-------- EXCERPTED RECORDS --------

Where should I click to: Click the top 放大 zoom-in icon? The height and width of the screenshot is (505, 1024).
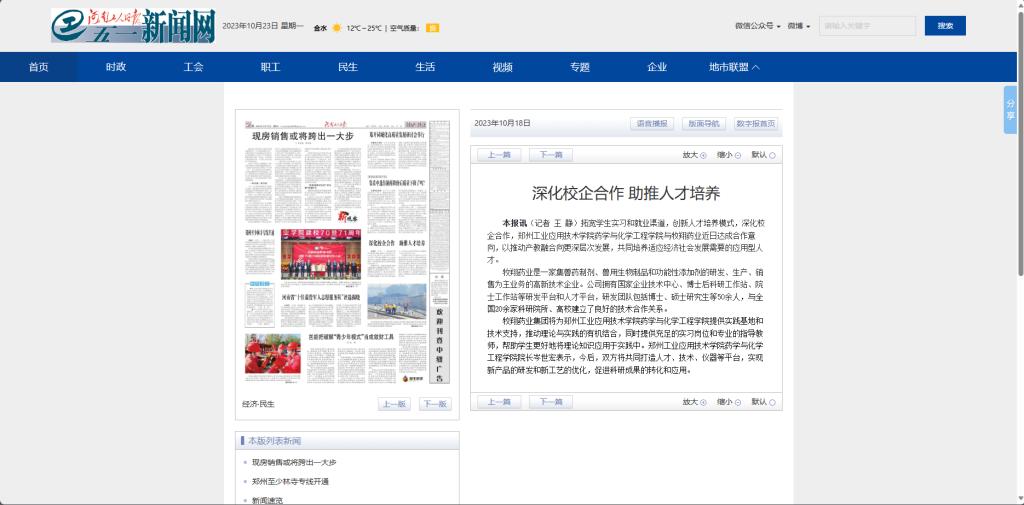[x=703, y=155]
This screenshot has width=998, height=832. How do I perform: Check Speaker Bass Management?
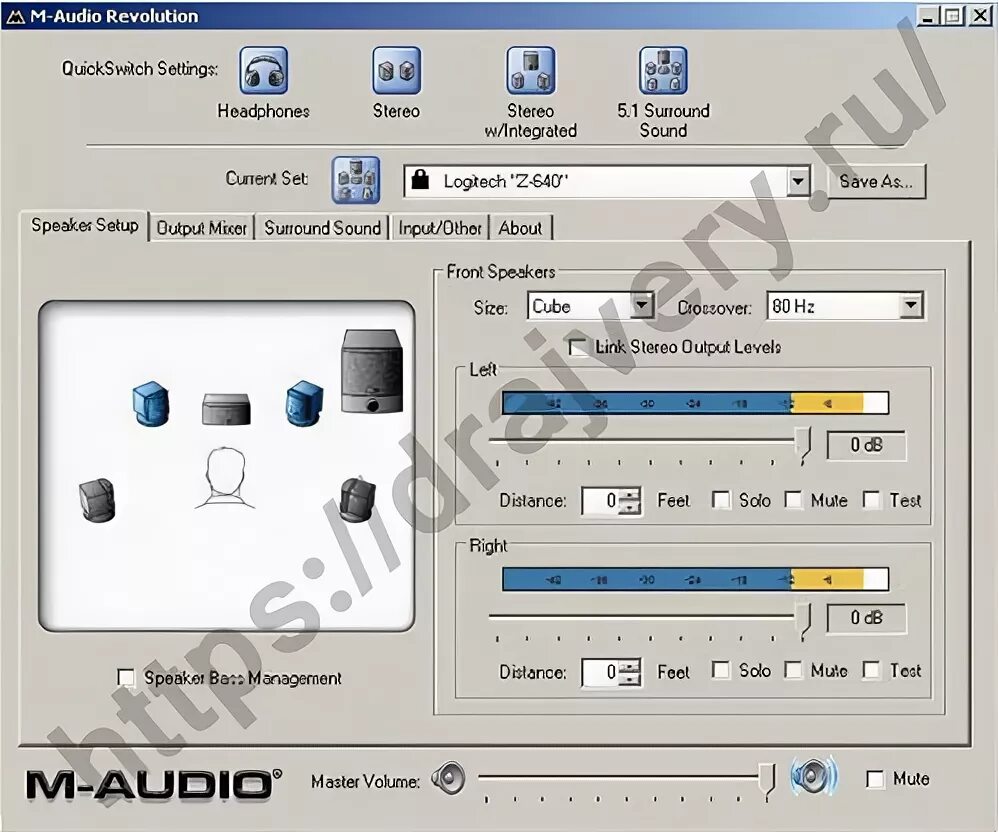(127, 677)
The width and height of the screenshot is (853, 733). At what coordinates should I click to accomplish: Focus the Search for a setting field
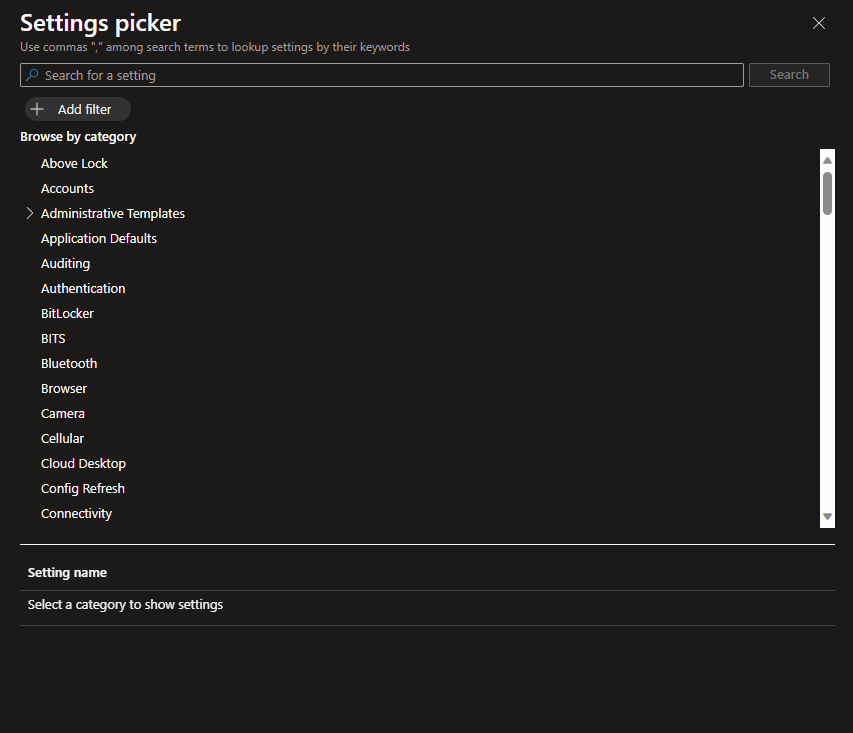pos(390,75)
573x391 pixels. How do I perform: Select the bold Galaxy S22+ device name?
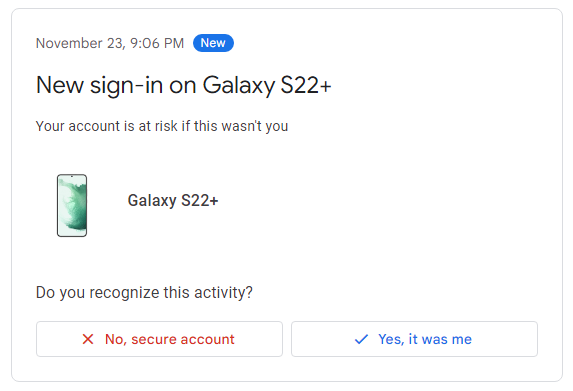(x=173, y=200)
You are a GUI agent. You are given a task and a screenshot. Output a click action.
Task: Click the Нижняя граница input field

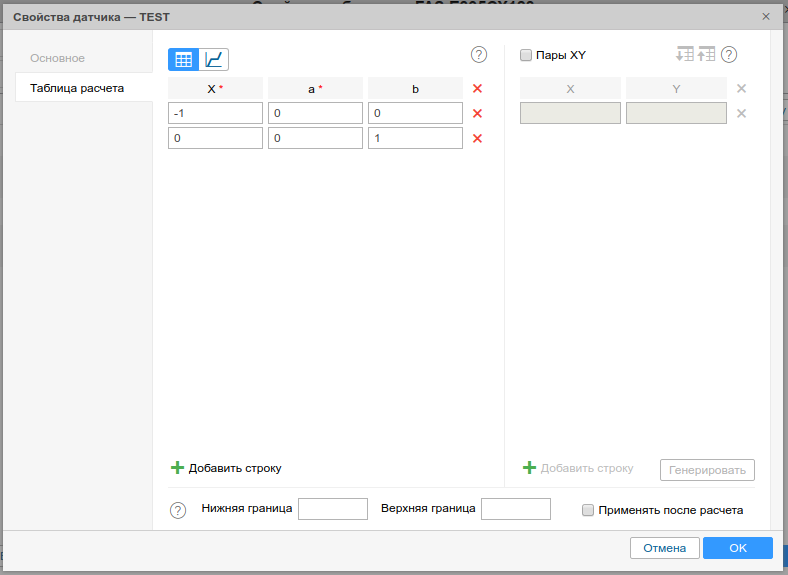pyautogui.click(x=333, y=509)
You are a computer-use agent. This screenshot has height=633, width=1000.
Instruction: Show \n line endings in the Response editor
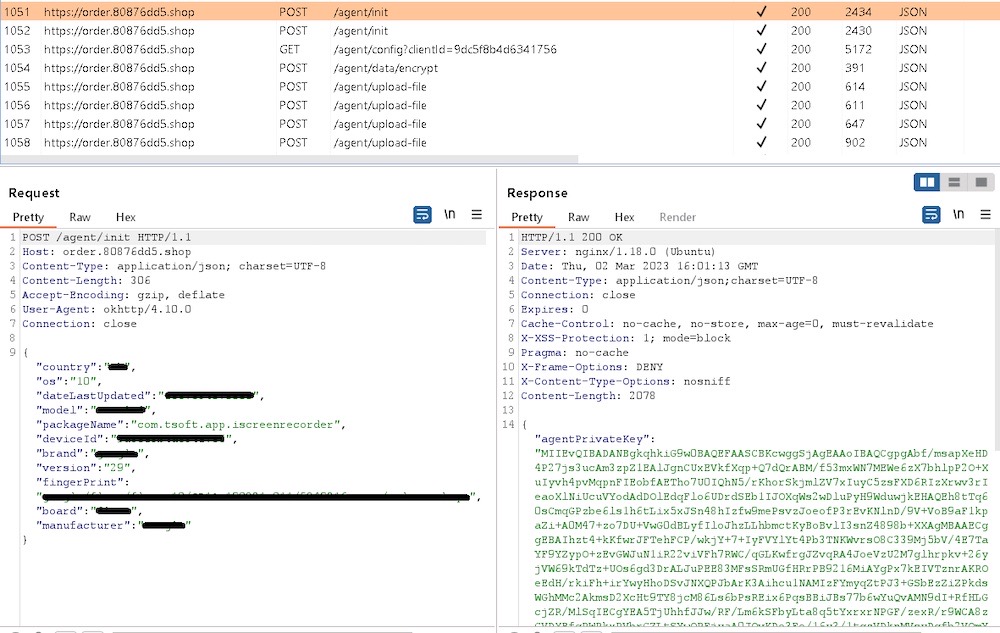pos(958,213)
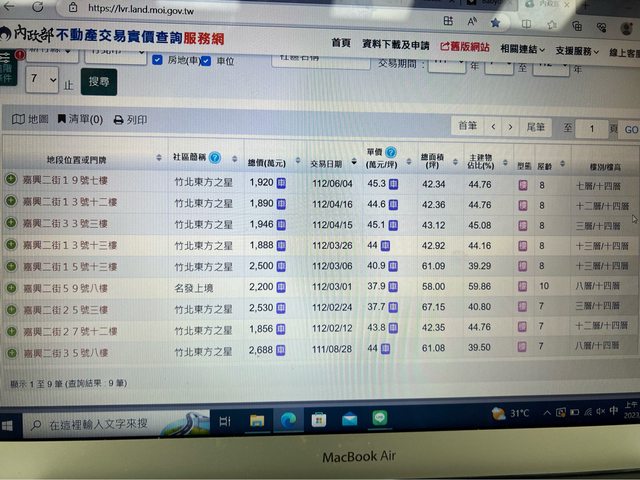Open 資料下載及申請 menu item
The width and height of the screenshot is (640, 480).
[395, 45]
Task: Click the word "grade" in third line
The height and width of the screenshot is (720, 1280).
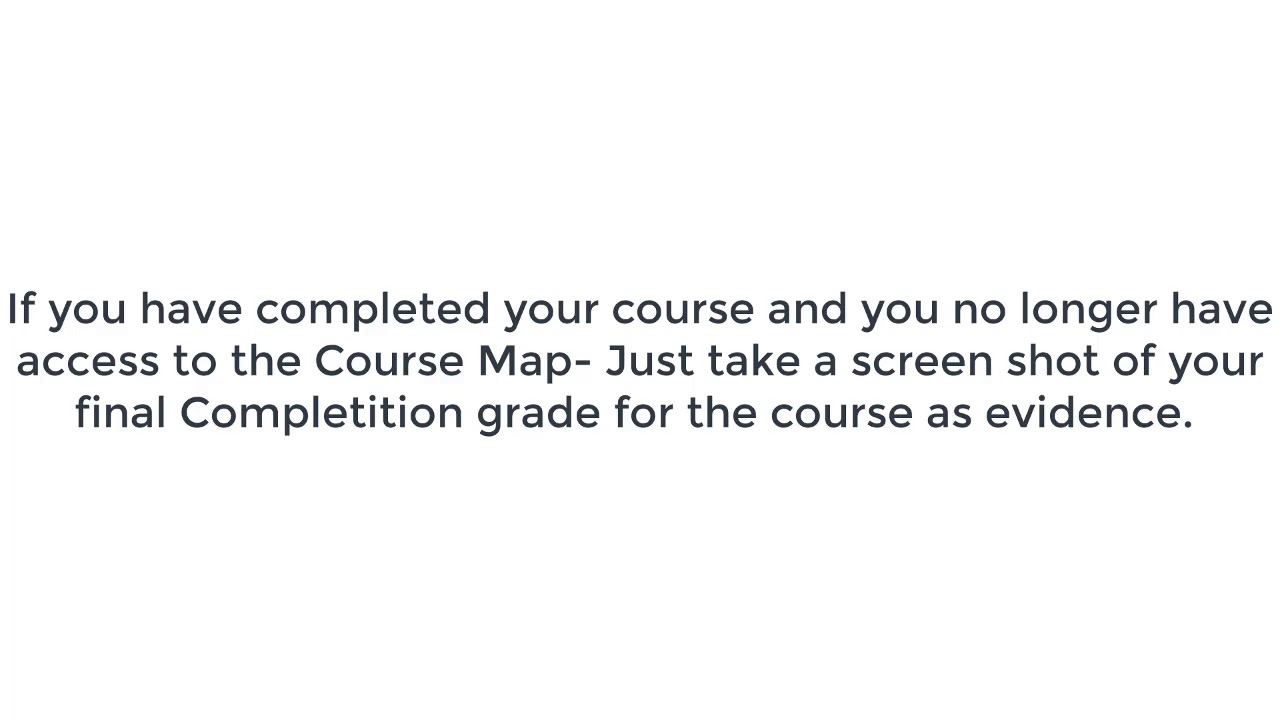Action: [x=538, y=414]
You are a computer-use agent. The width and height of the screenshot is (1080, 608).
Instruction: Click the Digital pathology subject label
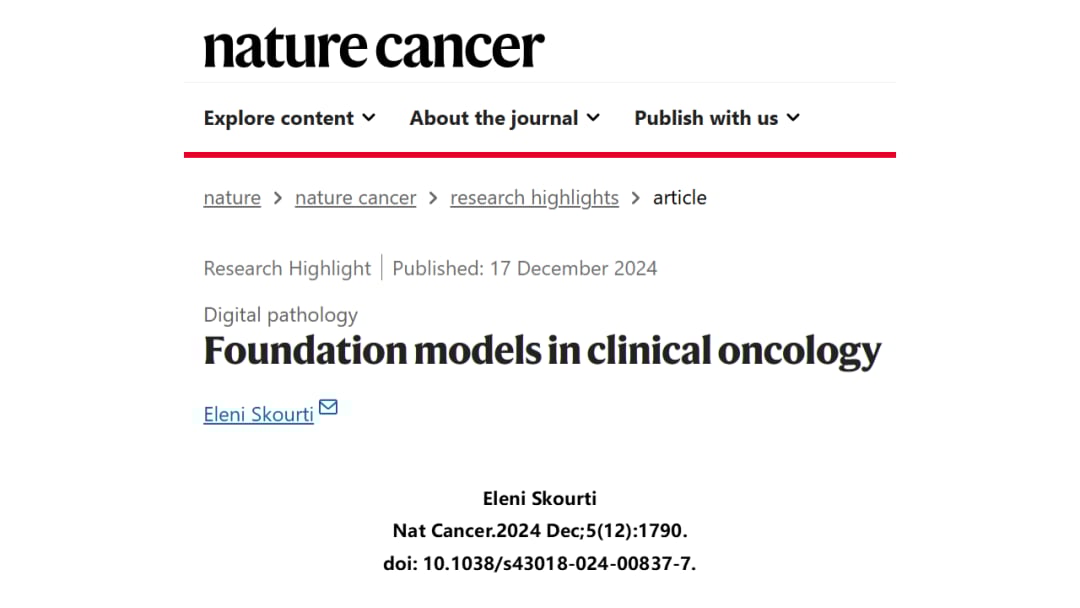tap(280, 315)
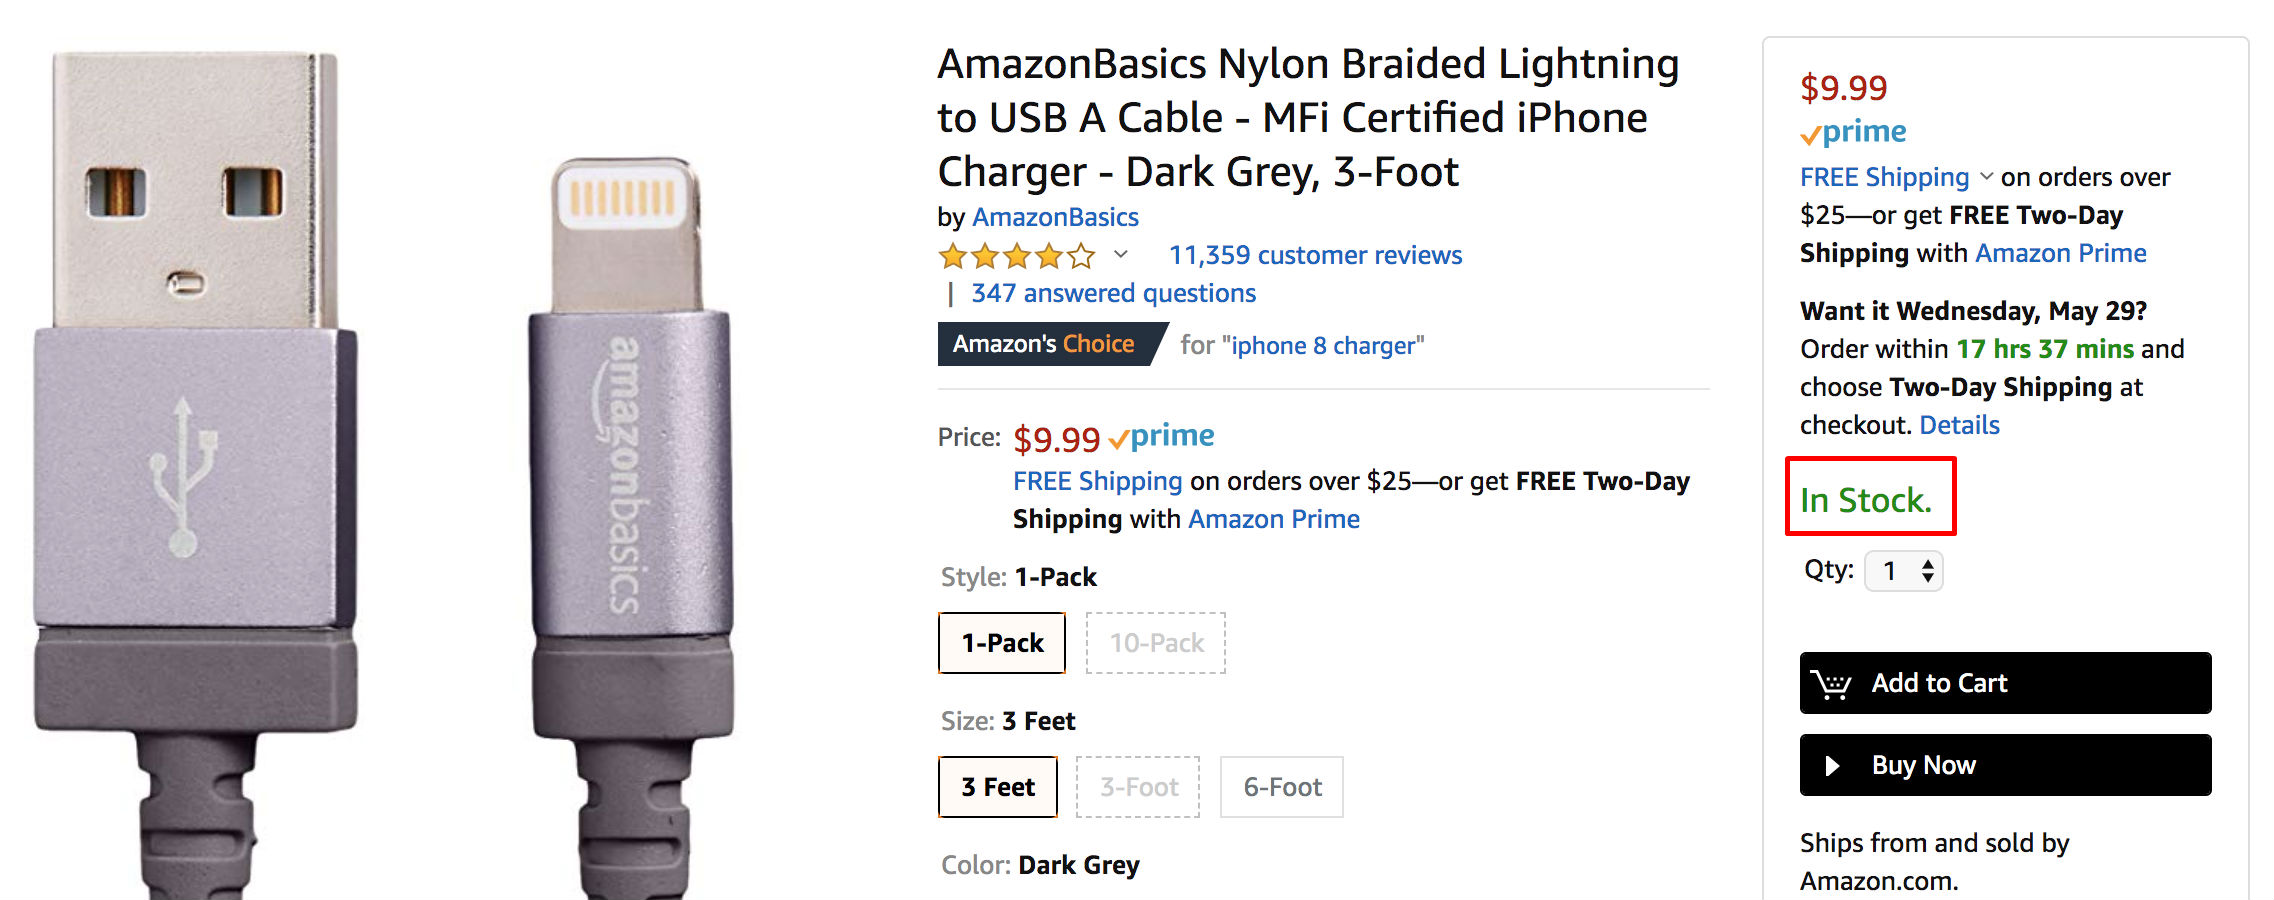Click the Prime logo beside the $9.99 price
Viewport: 2274px width, 900px height.
coord(1163,436)
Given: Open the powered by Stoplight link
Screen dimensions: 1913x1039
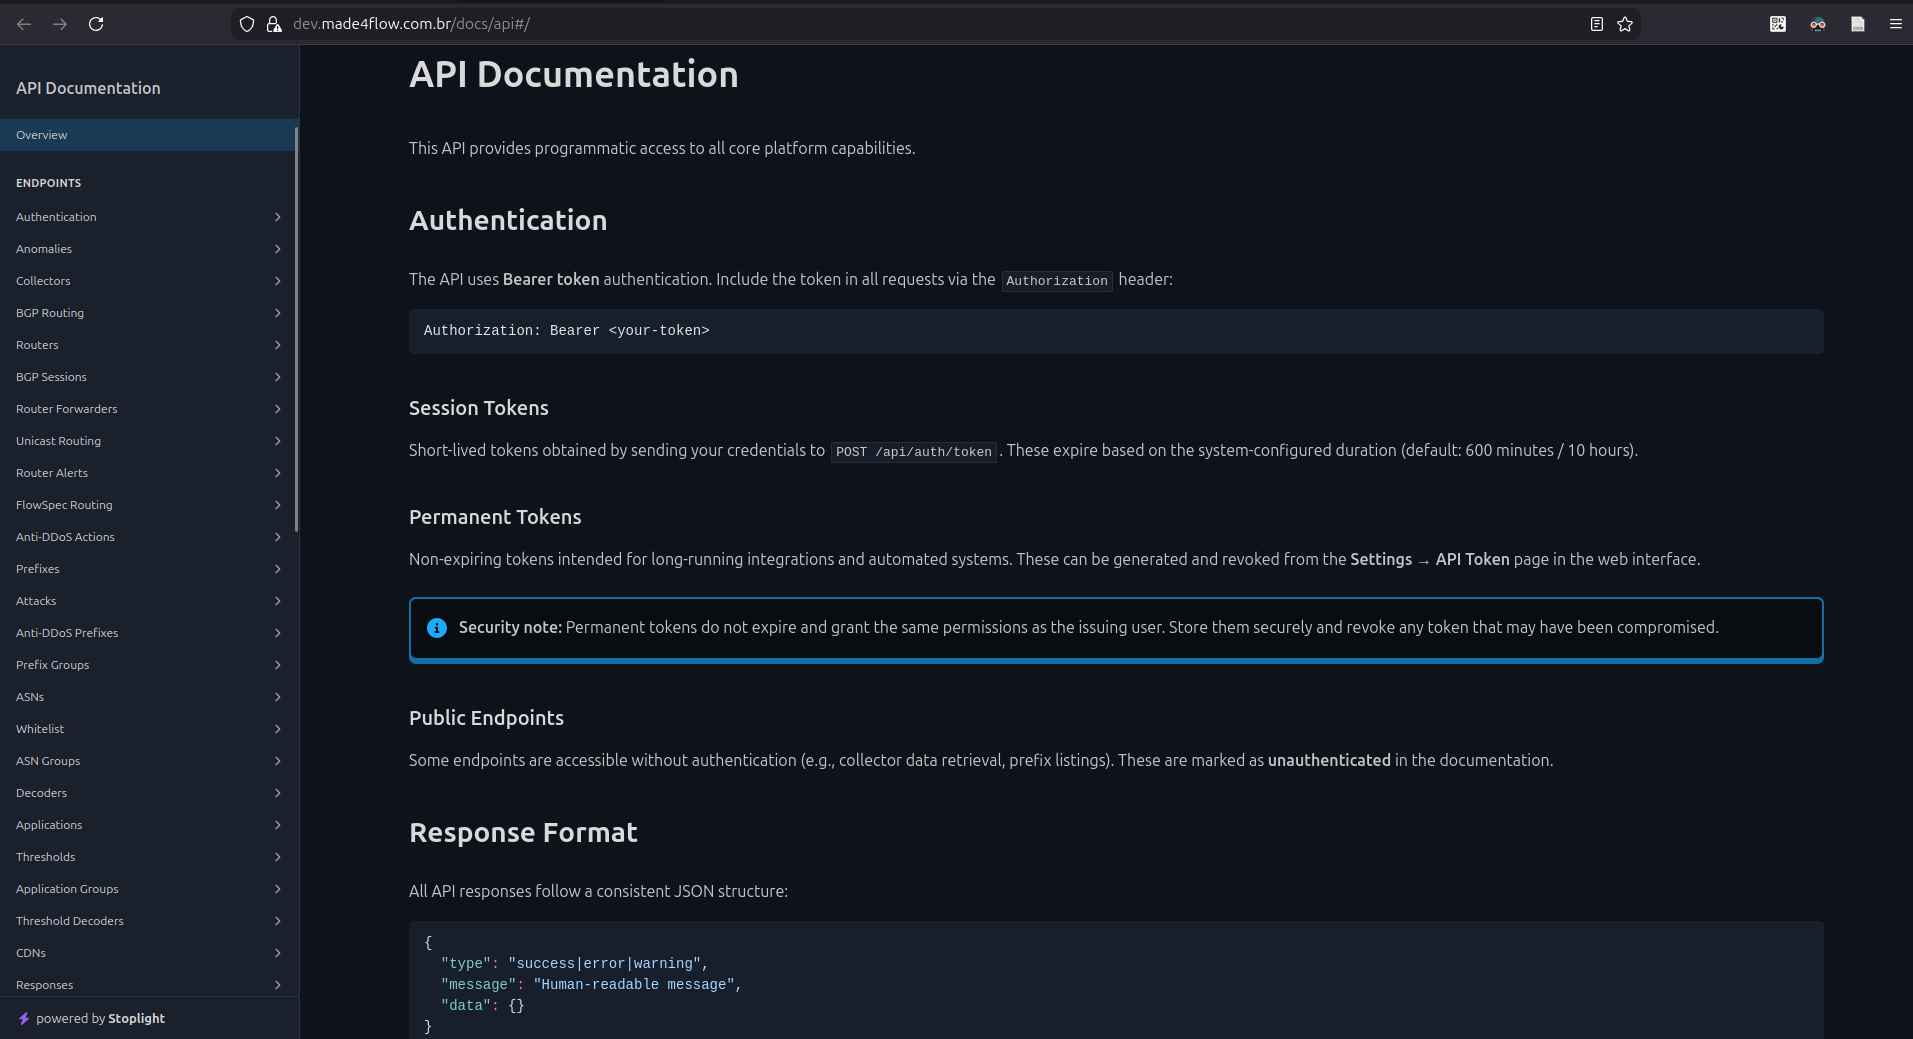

--------

REQUIRED WORK -> Return each row above that contains the word "should", copying the whole row.

EXERCISE RESULT ->
Where should I click to: Click the top 放大 zoom-in icon? The height and width of the screenshot is (505, 1024).
The width and height of the screenshot is (853, 733). At what coordinates should I click to accomplish: Focus the Search for a setting field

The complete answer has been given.